The 35mm format is excellent for reversal-to-Ilfochrome printing if you adopt an holistic approach to quality from image conception to finished frame job and display. Working within its limits and using the best quality optics you can afford, I am absolutely certain people can do the same thing I am doing with 35mm, if only they adopt the discipline and drive. A lot of people think my framed 30x45cm Ilfochromes were shot with large format, but no — not ever.
I am not a fan, never have and never will be, of the reversal-to-scan and print methodology — lasers, inkjets, Pegasus or whatever they call it. Gamut loss from the reversal palette to RGB is too great and bothersome to try and correct. Only Ilfochrome will carry through the image faithfully.
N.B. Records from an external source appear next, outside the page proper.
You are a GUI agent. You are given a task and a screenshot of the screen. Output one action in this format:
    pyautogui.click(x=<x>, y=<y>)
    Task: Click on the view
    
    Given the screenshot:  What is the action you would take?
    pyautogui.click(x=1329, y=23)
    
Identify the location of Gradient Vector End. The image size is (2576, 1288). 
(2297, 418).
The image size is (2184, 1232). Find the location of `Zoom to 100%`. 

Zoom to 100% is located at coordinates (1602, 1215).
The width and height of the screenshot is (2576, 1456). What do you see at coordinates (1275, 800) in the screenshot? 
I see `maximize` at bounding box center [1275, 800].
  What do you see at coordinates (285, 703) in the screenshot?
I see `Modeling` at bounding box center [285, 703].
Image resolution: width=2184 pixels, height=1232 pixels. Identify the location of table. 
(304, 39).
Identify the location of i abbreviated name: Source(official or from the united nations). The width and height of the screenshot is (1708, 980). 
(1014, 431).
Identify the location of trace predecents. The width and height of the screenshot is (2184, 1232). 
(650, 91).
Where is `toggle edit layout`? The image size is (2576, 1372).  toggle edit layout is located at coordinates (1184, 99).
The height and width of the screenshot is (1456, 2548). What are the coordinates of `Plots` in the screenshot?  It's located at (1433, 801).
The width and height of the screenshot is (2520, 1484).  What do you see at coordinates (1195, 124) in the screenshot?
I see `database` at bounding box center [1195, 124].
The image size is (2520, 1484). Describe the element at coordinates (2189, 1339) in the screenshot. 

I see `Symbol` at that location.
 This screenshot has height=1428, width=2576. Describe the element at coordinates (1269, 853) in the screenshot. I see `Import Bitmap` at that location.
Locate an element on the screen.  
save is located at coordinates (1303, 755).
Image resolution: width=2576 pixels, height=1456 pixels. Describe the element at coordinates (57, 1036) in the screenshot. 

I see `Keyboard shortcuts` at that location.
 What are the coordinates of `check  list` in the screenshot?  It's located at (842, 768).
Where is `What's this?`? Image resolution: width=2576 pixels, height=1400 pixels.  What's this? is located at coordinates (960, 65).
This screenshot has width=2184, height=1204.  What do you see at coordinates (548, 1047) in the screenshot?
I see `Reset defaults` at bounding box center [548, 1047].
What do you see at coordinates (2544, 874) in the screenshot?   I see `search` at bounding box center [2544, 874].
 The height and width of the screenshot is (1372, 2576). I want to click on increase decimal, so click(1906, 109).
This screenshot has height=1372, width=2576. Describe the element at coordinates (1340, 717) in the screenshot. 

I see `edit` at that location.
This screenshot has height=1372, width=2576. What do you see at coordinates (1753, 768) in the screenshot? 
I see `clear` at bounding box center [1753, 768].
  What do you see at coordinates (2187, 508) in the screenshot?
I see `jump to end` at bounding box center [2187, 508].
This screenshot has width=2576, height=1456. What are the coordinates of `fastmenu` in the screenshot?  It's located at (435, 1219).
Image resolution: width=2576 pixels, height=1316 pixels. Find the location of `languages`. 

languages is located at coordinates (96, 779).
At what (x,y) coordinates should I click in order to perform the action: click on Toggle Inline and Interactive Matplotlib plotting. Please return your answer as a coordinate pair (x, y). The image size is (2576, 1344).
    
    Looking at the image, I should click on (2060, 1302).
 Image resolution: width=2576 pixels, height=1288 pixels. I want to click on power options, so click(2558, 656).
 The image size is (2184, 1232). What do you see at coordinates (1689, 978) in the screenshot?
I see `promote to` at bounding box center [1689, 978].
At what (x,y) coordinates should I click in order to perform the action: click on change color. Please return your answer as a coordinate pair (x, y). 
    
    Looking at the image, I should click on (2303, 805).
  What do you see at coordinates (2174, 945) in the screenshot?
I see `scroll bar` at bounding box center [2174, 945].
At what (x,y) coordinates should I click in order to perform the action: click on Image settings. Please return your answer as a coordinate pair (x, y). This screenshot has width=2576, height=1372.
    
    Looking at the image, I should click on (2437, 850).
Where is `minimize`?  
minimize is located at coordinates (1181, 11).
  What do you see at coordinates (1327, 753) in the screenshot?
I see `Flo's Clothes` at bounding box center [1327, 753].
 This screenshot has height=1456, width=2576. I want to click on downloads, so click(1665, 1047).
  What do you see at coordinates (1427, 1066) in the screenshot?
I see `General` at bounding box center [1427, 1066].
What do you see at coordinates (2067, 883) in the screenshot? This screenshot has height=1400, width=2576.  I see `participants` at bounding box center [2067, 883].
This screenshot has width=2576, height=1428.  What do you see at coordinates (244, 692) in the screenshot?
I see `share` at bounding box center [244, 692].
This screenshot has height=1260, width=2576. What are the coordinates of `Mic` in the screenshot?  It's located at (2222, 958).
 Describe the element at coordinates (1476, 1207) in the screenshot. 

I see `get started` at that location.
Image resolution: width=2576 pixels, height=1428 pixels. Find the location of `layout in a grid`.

Correcting some odd observations, large format lenses do have the defining edge in resolution and linear sizing for printing, but how many people actually print to the enormous Ilfochrome image sizes from large format — which is to say, getting the very, very, very best result from their investment? Here in Australia, I know of some very, very wealthy photographers who print mega-expensive panorama Ilfochromes from 6x12cm. Good on them. Way to go. The whole point of shooting reversal film, especially, on large format is lost — a travesty — if you only scan and output to inkjet, laser or whatnot, too often as an after-thought to a lot of effort. If big Ilfochromes from LF don't appeal, stick with 35mm and work within your budget and the format's boundaries.